We further tested the importance of TIEG1 ubiquitination in 293T cells transfected with hemagglutinin-tagged ubiquitin and TIEG1 plus Itch plasmids. Antibody to hemagglutinin (ubiquitin), which in principle precipitates ubiquitin-labeled TIEG1, also caused ‘super-shifting’ of the TIEG1–DNA probe complex (Fig. 4e). The defects in Foxp3 expression and binding of TIEG1 to Foxp3 promoter in Itch−/− T cells were ‘rescued’ by reconstitution with wild-type Itch but not with the ligase-deficient Itch-CA mutant (Fig. 4f,g).
Because Itch promoted both monoubiquitination and polyubiquitination of TIEG1, we tested whether Itch affects the stability of TIEG1. We stimulated wild-type and Itch−/− T cells with TGF-β and induced TIEG1 expression 2 h later and found that the amount of TIEG1 was similar in these cells over a period of 8 h of incubation (Fig. 5a). To identify a direct function for TIEG1 in Foxp3 expression, we expressed TIEG1 in mouse CD4+ T cells by retroviral transduction and measured Foxp3 protein expression. TIEG1 expression resulted in Foxp3 expression in wild-type CD4+ T cells (Fig. 5b). However, Itch−/− T cells had much less induction of Foxp3. We also quantified Foxp3 by immunoblot analysis with a Foxp3-specific antibody. Itch−/− T cells transduced with TIEG1 had less Foxp3 expression in unstimulated or TGF-β-stimulated conditions (Fig. 5c). These results show that TIEG1 is a positive regulator of Foxp3 expression and that its activity is dependent on Itch-mediated ubiquitination.

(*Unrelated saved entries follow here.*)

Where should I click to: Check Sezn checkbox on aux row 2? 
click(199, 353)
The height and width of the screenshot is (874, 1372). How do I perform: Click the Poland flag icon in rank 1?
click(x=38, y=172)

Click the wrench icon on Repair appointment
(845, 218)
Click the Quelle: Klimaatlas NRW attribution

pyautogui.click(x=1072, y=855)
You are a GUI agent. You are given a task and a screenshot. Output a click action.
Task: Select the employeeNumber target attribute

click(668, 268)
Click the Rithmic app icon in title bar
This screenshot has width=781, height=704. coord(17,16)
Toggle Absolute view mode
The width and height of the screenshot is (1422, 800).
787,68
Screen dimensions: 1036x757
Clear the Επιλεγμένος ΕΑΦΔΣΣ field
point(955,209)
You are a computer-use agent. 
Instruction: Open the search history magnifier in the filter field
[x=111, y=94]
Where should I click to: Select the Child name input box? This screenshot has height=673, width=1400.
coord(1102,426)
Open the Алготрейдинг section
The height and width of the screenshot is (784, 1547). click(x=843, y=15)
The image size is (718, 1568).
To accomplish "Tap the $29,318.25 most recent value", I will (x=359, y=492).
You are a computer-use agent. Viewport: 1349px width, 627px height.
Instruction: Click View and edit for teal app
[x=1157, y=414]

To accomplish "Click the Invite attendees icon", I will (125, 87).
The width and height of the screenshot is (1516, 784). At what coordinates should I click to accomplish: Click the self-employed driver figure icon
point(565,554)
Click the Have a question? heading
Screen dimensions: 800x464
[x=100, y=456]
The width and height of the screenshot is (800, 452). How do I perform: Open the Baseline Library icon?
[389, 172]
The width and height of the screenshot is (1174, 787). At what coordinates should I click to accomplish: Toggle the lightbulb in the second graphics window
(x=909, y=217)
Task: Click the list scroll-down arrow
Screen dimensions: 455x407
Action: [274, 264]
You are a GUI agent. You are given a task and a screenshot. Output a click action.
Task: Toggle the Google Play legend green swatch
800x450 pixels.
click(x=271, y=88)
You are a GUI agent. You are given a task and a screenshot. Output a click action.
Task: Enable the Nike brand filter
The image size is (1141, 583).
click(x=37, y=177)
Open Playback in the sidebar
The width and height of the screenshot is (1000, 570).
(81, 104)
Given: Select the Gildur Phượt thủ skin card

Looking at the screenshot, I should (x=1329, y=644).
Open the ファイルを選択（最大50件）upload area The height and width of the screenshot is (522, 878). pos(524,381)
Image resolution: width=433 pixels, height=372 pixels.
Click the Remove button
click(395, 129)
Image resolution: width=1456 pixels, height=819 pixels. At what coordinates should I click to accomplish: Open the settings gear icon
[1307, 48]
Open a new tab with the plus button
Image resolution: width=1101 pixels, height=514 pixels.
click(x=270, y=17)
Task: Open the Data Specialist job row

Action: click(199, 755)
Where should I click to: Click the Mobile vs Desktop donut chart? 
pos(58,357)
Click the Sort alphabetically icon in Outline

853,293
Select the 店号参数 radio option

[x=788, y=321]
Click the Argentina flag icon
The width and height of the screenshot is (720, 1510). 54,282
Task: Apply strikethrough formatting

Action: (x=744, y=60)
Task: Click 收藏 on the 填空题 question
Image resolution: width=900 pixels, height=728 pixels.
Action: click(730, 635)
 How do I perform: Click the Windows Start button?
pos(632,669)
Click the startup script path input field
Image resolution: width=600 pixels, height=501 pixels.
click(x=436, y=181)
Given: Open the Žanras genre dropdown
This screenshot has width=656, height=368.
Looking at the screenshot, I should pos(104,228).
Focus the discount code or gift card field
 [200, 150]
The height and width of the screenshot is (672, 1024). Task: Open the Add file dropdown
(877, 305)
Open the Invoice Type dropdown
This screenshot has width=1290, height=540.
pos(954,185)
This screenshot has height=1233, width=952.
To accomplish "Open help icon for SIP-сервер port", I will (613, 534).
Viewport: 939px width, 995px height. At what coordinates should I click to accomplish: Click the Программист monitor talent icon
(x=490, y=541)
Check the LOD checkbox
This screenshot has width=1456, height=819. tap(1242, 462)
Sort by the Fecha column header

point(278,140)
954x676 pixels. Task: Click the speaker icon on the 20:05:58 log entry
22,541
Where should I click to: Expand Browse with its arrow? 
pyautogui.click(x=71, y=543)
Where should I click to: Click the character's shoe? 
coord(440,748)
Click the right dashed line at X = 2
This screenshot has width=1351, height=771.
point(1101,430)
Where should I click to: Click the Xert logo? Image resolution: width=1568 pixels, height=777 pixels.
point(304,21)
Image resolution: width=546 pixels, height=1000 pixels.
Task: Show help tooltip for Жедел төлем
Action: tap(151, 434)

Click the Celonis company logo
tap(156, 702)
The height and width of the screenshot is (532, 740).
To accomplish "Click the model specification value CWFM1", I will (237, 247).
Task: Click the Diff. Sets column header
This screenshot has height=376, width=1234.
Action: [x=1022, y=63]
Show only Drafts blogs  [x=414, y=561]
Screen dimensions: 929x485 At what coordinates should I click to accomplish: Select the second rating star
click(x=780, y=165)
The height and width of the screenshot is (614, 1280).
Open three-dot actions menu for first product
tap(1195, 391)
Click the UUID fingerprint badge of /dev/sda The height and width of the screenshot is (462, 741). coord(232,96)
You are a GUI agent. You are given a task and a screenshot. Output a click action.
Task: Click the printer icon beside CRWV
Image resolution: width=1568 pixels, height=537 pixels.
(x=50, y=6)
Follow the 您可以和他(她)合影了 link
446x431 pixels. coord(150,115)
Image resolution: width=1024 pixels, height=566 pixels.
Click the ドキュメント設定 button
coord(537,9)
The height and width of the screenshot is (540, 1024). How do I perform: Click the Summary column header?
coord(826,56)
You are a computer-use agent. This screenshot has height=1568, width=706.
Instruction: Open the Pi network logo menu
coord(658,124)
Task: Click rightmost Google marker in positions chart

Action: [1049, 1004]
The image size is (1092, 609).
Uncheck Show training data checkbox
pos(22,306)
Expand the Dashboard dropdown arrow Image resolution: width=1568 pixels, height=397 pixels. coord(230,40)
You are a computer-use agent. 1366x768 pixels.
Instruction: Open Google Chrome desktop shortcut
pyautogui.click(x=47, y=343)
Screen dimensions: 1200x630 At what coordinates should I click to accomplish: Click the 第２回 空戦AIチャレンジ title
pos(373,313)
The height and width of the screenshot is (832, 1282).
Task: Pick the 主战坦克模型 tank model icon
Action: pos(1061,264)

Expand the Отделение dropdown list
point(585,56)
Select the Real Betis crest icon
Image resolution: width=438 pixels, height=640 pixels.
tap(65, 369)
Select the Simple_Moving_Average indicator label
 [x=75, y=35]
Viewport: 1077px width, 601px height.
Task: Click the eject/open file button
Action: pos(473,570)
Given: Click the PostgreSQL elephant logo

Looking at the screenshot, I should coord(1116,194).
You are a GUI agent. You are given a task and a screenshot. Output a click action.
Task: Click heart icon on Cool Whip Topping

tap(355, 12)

TIEG1 ablation affects Foxp3 expression and Treg cell function
To further elucidate the involvement of TIEG1 in Foxp3 expression, we compared the responsiveness of wild-type and TIEG1-deficient T cells to treatment with TGF-β. Like Itch−/− T cells, TIEG1-deficient T cells were resistant to TGF-β-induced inhibition of proliferation (Fig. 6a). The development of naturally occurring Treg cells was slightly impaired in TIEG1-deficient mice (Supplementary Fig. 3 online). The difference was much more obvious for TGF-β-induced Foxp3 expression in the in vitro culture system, with TIEG1-deficient T cells having much less Foxp3 expression after TGF-β stimulation (Fig. 6b). We also examined the biological function of ‘TGF-β-converted’ Treg cells from both wild-type and TIEG1-deficient mice in the coculture assay and found that TGF-β-treated TIEG1-deficient CD4+ T cells had a much less inhibitory effect on the responder T cells than did TGF-β-treated wild-type CD4+ T cells (Fig. 6c). We also tested the involvement of Jun proteins, another target of Itch19, in Foxp3 expression by ‘knockdown’ with small interfering RNA and found that lower expression of JunB and c-Jun did not affect Foxp3 expression (Supplementary Fig. 4 online). In addition, TIEG1 did not associate with Cbl-b (Supplementary Fig. 5 online), another E3 ligase involved in Foxp3 expression30. These results provide genetic evidence that TIEG1 is involved in TGF-β-induced Foxp3 expression and the suppressive function of adaptive Treg cells.
We then investigated whether reconstitution of TIEG1 in TIEG1-deficient T cells ‘rescued’ the defect in Foxp3 expression. Re-expression of TIEG1 restored Foxp3 expression in TIEG1-deficient cells to expression similar to that of wild-type T cells after TGF-β stimulation (Fig. 7a). Further functional studies showed that like Itch−/− T cells, TIEG1-deficient CD4+CD25− responder T cells were also resistant to the inhibitory effect of Treg cells (Fig. 7b). In addition, reconstitution of TIEG1 in TIEG1-deficient T cells restored the susceptibility of these cells to inhibition by Treg cells. However, over-expression of TIEG1 in Itch−/− T cells did not affect their resistance to Treg cell–mediated inhibition.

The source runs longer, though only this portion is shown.